§ **EXERCISE OBJECTIVE**:
Using the data that follows, return exactly the lines from the one that contains "Switch to the New Contractor Details panel" through the one that contains "Task: Click the 10/15/22", ends included.

(Source data)
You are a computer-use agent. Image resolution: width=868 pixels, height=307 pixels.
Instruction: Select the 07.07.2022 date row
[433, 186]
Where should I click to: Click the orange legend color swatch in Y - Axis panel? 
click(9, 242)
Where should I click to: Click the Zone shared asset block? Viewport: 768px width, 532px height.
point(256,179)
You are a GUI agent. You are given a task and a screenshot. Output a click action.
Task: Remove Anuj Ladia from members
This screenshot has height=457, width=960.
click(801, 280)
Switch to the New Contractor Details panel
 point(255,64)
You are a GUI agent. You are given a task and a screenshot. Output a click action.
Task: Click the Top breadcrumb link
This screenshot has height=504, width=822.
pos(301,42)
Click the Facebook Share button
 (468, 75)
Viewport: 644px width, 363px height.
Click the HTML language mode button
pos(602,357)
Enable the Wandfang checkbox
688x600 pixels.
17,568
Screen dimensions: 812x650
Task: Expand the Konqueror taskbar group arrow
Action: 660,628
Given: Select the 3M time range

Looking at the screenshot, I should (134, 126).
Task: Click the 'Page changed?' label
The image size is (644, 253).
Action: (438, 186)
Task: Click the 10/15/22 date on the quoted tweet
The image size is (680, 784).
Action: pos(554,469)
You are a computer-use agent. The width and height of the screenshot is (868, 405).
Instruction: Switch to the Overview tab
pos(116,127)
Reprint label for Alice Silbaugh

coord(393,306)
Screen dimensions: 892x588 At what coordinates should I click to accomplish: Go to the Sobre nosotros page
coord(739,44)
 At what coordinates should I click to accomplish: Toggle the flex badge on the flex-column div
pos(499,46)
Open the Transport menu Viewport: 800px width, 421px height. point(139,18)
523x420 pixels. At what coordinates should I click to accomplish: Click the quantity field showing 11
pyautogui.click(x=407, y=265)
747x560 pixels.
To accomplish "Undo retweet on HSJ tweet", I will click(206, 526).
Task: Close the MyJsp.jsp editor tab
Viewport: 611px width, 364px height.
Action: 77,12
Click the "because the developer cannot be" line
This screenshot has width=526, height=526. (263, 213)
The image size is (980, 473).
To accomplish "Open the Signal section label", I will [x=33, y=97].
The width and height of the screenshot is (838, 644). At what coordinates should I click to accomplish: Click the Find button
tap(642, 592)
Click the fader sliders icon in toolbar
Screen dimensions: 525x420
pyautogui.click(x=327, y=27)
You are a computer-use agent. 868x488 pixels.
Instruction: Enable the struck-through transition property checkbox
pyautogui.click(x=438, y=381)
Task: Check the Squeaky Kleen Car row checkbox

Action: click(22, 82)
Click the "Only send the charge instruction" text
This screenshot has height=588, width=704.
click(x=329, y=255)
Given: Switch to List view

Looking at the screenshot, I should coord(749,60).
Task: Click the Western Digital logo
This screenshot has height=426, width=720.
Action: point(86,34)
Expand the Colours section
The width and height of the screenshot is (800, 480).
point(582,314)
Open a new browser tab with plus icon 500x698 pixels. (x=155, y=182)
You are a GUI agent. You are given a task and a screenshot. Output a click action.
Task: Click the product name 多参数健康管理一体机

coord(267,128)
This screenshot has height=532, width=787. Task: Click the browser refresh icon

§ **PROBLEM SOLUTION**:
Switch to the New Contractor Details panel
 point(255,64)
You are a GUI agent. You are given a task and a screenshot. Output a click action.
Task: Click the Top breadcrumb link
This screenshot has height=504, width=822.
pos(301,42)
Click the Facebook Share button
 (468, 75)
Viewport: 644px width, 363px height.
Click the HTML language mode button
pos(602,357)
Enable the Wandfang checkbox
688x600 pixels.
17,568
Screen dimensions: 812x650
Task: Expand the Konqueror taskbar group arrow
Action: 660,628
Given: Select the 3M time range

Looking at the screenshot, I should (134, 126).
Task: Click the 'Page changed?' label
The image size is (644, 253).
Action: (438, 186)
Task: Click the 10/15/22 date on the quoted tweet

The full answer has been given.